PETIT EXERCICE A » Remets à l'échelle les lignes de données, en partant de la ligne contenant "Task: Open the DDE决策 tab" et en allant jusqu'à celle contenant "Action: point(520,16)", incluses : recopie-les en entier, consignes comprises, en multipliant par 0,5 les coordonnées des réponses et en les arrondissant à l'entier, les demies vers le haut. Ne reprends pas les images.

EXTRAIT DU TEXTE »
Peut-on parler sérieusement des banques dans la rue ?

vendredi 12 avril 2013, par Attac France

« Oui, il y avait du monde ce soir à notre débat public, c’est sûr. Mais quand même, un peu toujours les mêmes... on ne touche que les convaincu-e-s ! » N’a-t-on pas toutes et tous, à un moment donné, au cœur d’une campagne de mobilisation, après avoir fourni pas mal d’efforts, émis ce jugement teinté de déception ?

On aimerait voir d’autres personnes, d’autres catégories socio-professionnelles ; on aimerait que nos discours, nos analyses, nos propositions touchent plus de monde ; on aimerait... et si on cherchait à s’en donner les moyens ? Si, par exemple, on inversait le processus : ce n’est plus « notre » public qui vient à nous dans un événement que nous organisons mais c’est nous qui créons notre public en allant vers lui ?

Le projet de loi de réforme bancaire, par exemple, nous sommes bien évidemment les premiers à dénoncer sa vacuité. Comment le dire ? Comment amener nos propositions dans l’espace public ?

Flamenco à Aix-en-Provence

« Mieux vaut une courte saynète qu’un long discours » ? On souhaite une séparation nette entre les activités des banques et ce n’est pas inscrit à la hauteur de nos exigences dans le projet de loi. C’est un sujet technique, complexe, difficile à rendre rapidement saisissable : cherchons alors à rendre visible cette exigence afin de la montrer.

Lors de la semaine de mobilisation face au Forum économique mondial de Davos, différentes actions de rue ont pu être menées afin de dénoncer les pratiques bancaires.

Les membres du comité d’Attac Pays d’Aix ont ainsi dansé une sévillane face à trois cibles : les paradis fiscaux, les agences de notation et la Troïka. À la fin de chaque couplet, la cible était renversée, puis remise debout et retournée avec nos dénonciations ou exigences. Au quatrième couplet de la danse, l’exigence forte d’Attac concernant la séparation des banques de dépôt et des banques d’investissement a été symbolisée, en même temps qu’une banderole réclamant une taxation des transactions financières était déployée.

Prendre du plaisir dans l’action. Cette danse a été appréciée : par les passant-e-s qui ont rapidement compris les revendications d’Attac face à la dérive bancaire et à l’ersatz de réforme proposée par le gouvernement ; par les participant-e-s à la saynète qui ont pris du plaisir à faire passer un message politique de cette manière ; par les journalistes de la presse locale qui ont ensuite assuré une bonne couverture médiatique pour populariser nos idées. Sans oublier, bien sûr, le petit verre de sangria servi aux participant-e-s et passant-e-s qui se sont arrêté-e-s !

JEU DE DONNÉES »
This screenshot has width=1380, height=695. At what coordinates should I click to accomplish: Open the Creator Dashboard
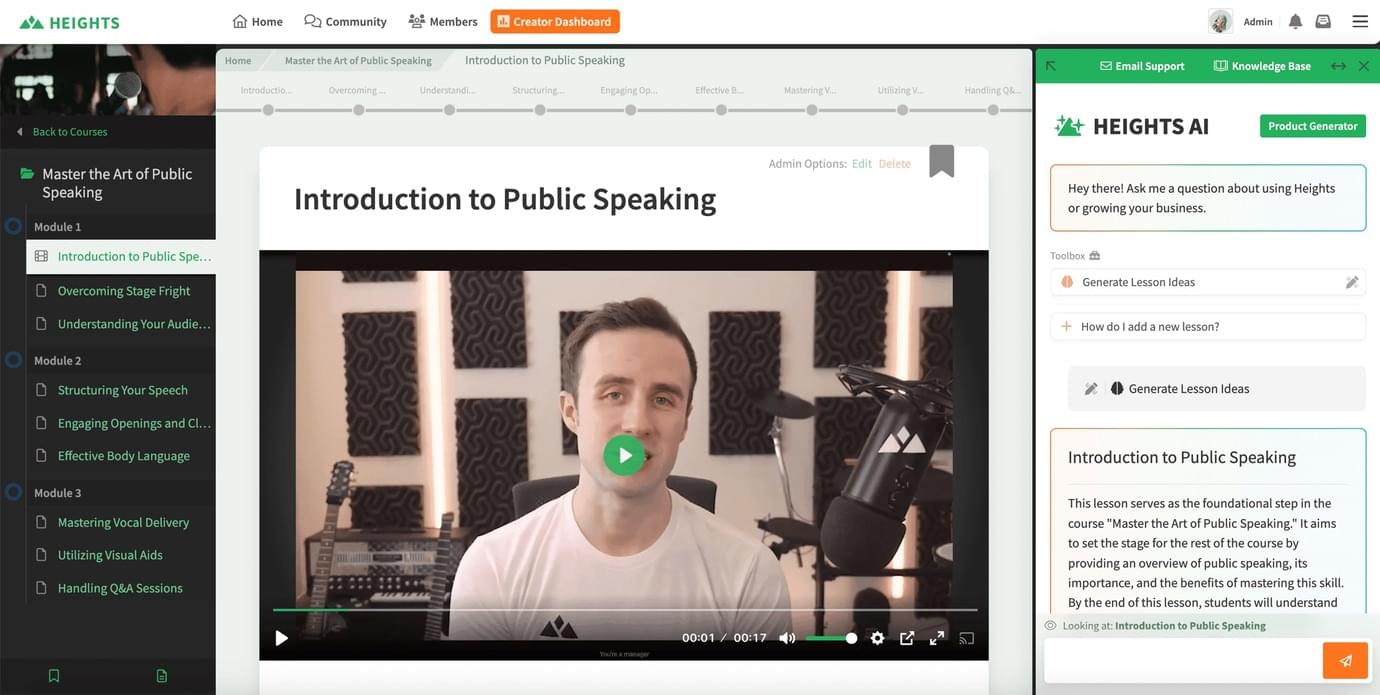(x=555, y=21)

...

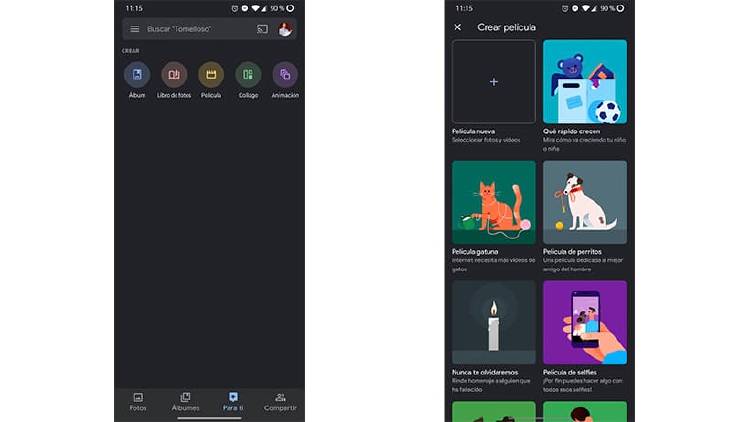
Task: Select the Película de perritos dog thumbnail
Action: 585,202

--

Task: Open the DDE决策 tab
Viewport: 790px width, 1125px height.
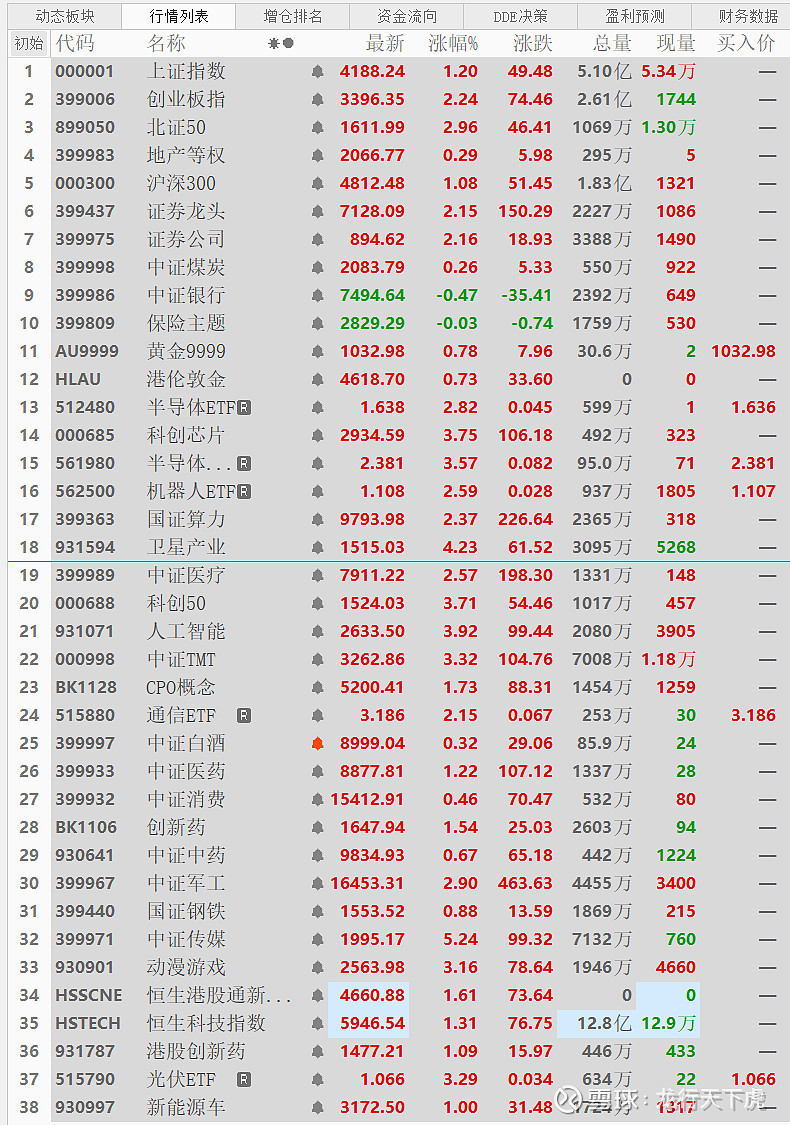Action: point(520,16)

PETIT EXERCICE B » Extrais de l'article sur les actions de rue d'Attac contre les banques le passage qui commence par "On aimerait voir" et va jusqu'à "allant vers lui ?", sans rien y changer.

RÉPONSE COMPLÈTE A »
Task: Open the DDE决策 tab
Viewport: 790px width, 1125px height.
Action: point(260,8)

RÉPONSE COMPLÈTE B »
On aimerait voir d’autres personnes, d’autres catégories socio-professionnelles ; on aimerait que nos discours, nos analyses, nos propositions touchent plus de monde ; on aimerait... et si on cherchait à s’en donner les moyens ? Si, par exemple, on inversait le processus : ce n’est plus « notre » public qui vient à nous dans un événement que nous organisons mais c’est nous qui créons notre public en allant vers lui ?